Not only does it support protein synthesis but also the creation of glycogen – helping fight free radicals, supporting strong, healthy bones, and improving our eyes.

Although, the only issue with vitamin A is that it is easily susceptible to deficiency caused by many environmental factors including low-fat diets, alcohol, and illnesses (such as diabetes).

There are many easy ways to get vitamin A in your diet, for instance, eating fatty fish, carrots, and eggs.

Vitamin C

Vitamin C is among one of the most commonly known vitamins – you’ve probably had your fair share of vitamin C gummies as a child!

Typically, most people embrace vitamin C for its immune-boosting capabilities, as well as a way to improve their antioxidant status.

Although, something that many people don’t realize is that it can also help in repairing damaged tissues – which is important for hitting the gym!

Vitamin C can be found in plenty of delicious foods, including leafy greens (such as kale), tomatoes, and citrus fruits (such as oranges).

Omega-3 Fatty Acids

According to research, omega-3 fatty acids can help influence the nutritional and exercise response of skeletal muscle, as well as reduce any post-exercise soreness in your muscles.

Not only does it speed up recovery time but it also helps to boost muscle growth, all while supporting and maintaining our eyes, brain, skin health, joints, and cardiovascular.

You can receive omega-3 fatty acids from foods including fish (such as sardines and mackerels), walnuts, avocados, and eggs.

To boost your omega-3, you can also take a daily fish oil supplement.

Vitamin B2

This vitamin is also great for supporting energy production, if you’re looking to gain muscle, then this vitamin will help you do so.

In addition, it can also help post-workout by reducing any soreness you may experience – helping you get back into the gym sooner, without having to wait to recover.

B2 can be found in a range of animal products such as lamb, beef, dairy, and trout.

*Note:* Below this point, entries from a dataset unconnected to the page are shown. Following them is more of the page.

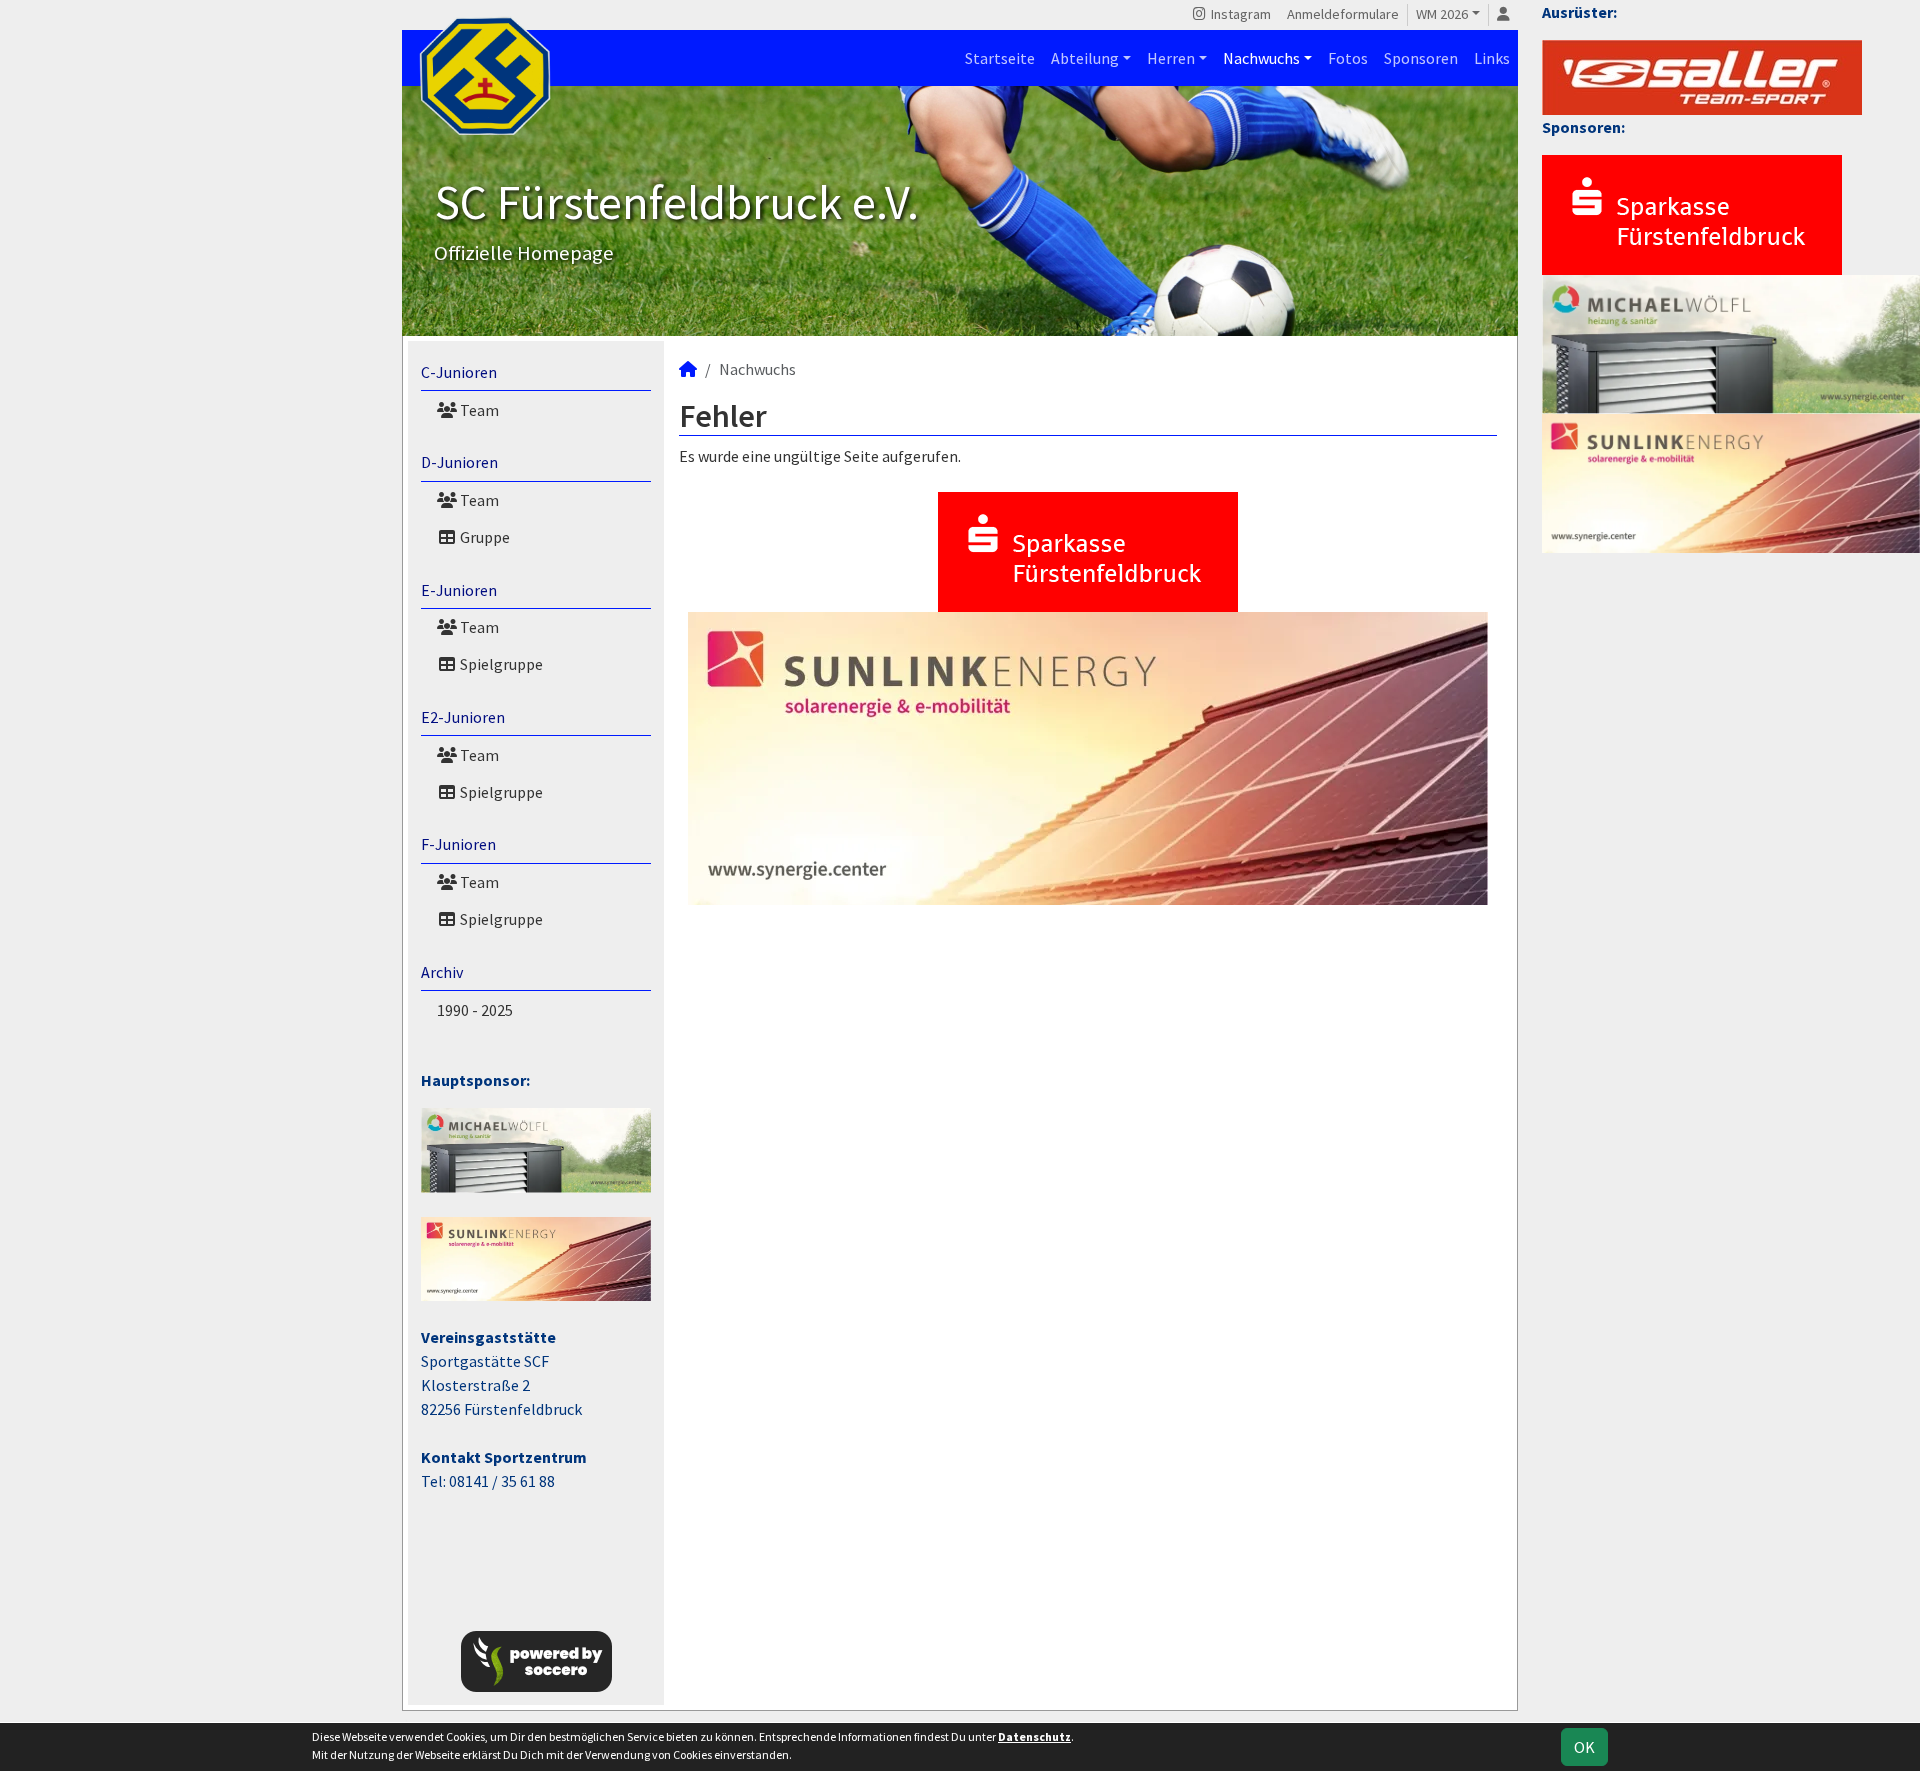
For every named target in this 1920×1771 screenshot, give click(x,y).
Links (1492, 58)
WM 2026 (1442, 14)
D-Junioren (459, 462)
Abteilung (1085, 58)
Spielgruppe (500, 664)
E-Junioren (459, 590)
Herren (1171, 58)
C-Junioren (459, 372)
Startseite (1000, 58)
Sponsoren (1421, 58)
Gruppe (483, 537)
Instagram (1239, 14)
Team (478, 410)
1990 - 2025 (475, 1010)
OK (1584, 1747)
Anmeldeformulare (1343, 14)
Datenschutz (1034, 1736)
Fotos (1348, 58)
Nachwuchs (1261, 58)
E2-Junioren (463, 717)
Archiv (442, 972)
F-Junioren (458, 844)
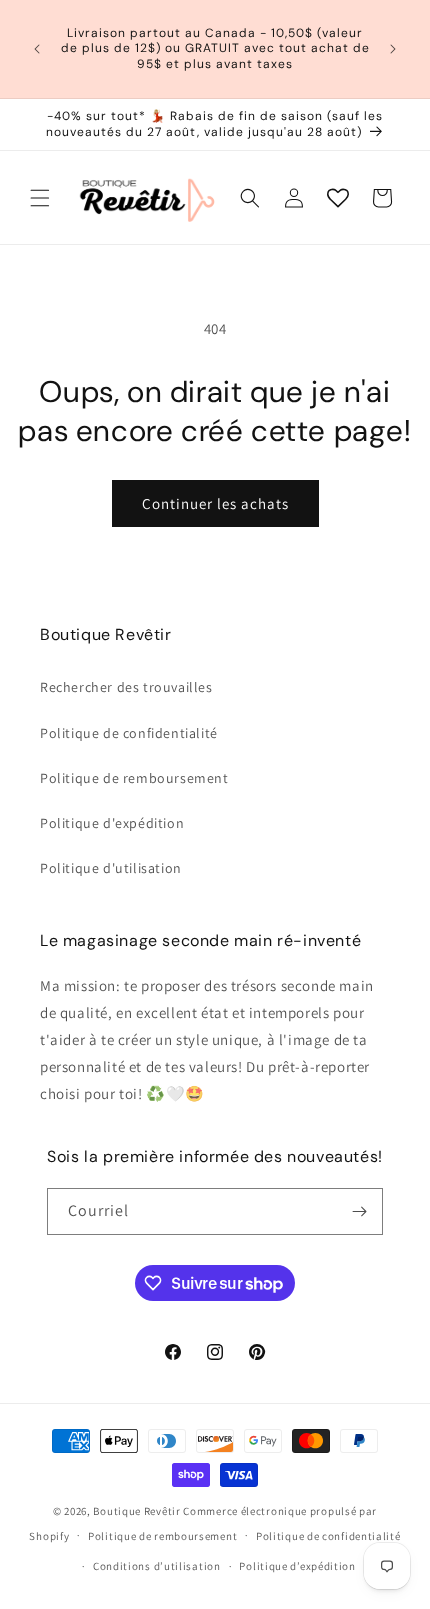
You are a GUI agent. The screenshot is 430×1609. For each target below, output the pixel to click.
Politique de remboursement (134, 778)
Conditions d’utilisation (157, 1566)
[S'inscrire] (360, 1211)
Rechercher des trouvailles (126, 687)
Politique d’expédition (297, 1566)
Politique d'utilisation (111, 868)
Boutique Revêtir (136, 1511)
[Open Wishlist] (338, 198)
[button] (40, 198)
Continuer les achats (215, 503)
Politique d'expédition (112, 823)
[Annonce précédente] (37, 49)
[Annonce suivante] (393, 49)
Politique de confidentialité (129, 733)
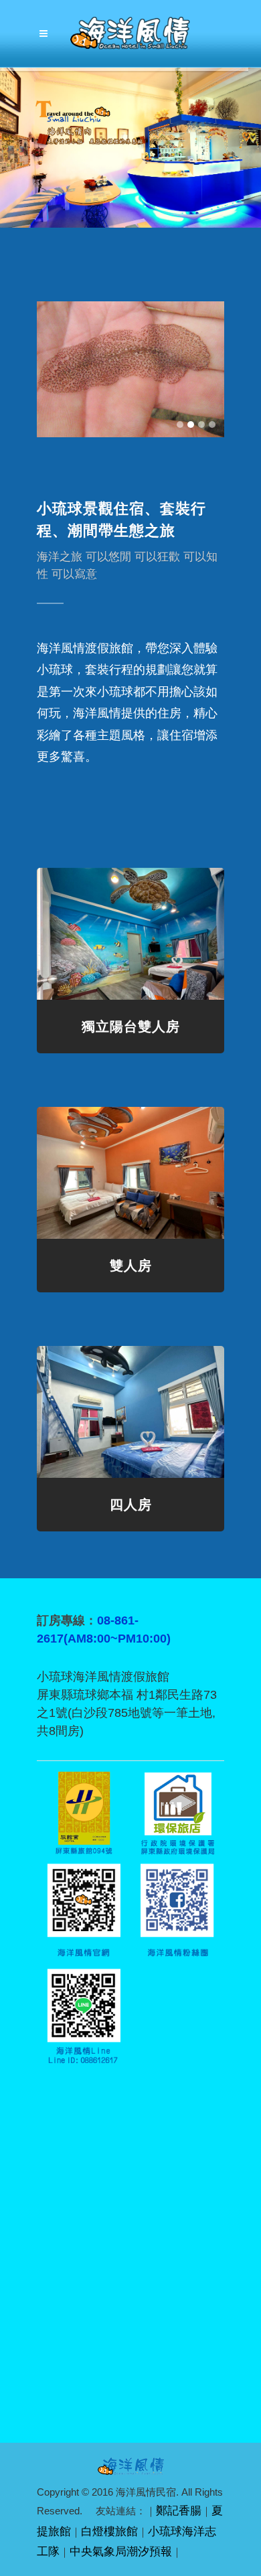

If you’re vegan, you may want to consider supplements.

Vitamin B9 (Folic Acid Or Folate)

Vitamin B9 is essential for the growth of muscle.

Although, it’s important to understand that folic acid is the synthetic (or artificial; manufactured by chemical biosynthesis) variation of vitamin B9.

On the other hand, Folate is vitamin B9 that naturally occurs in food. It is also available in supplement form.

The combination of folate and vitamin B12 is required for the repairing and rebuilding of muscle tissue and energy production through physical activity.

The benefits of this vitamin include the repair of damaged tissue and cells, as well as the synthesis of new cells.

You get vitamin B9 from a range of foods including spinach and avocado.

Although, it is important to supplement folate into your regular, daily diet.

Final Thoughts

At the end of the day, exercise and good nutrition go hand-in-hand to support a healthy and long life. Especially as you get older.

As you age, your muscles and strength begin to wear down; therefore, regular exercise and vitamin in-tact couldn’t be more important.

Hopefully, this guide has informed you of the top 10 most important vitamins for aging muscles.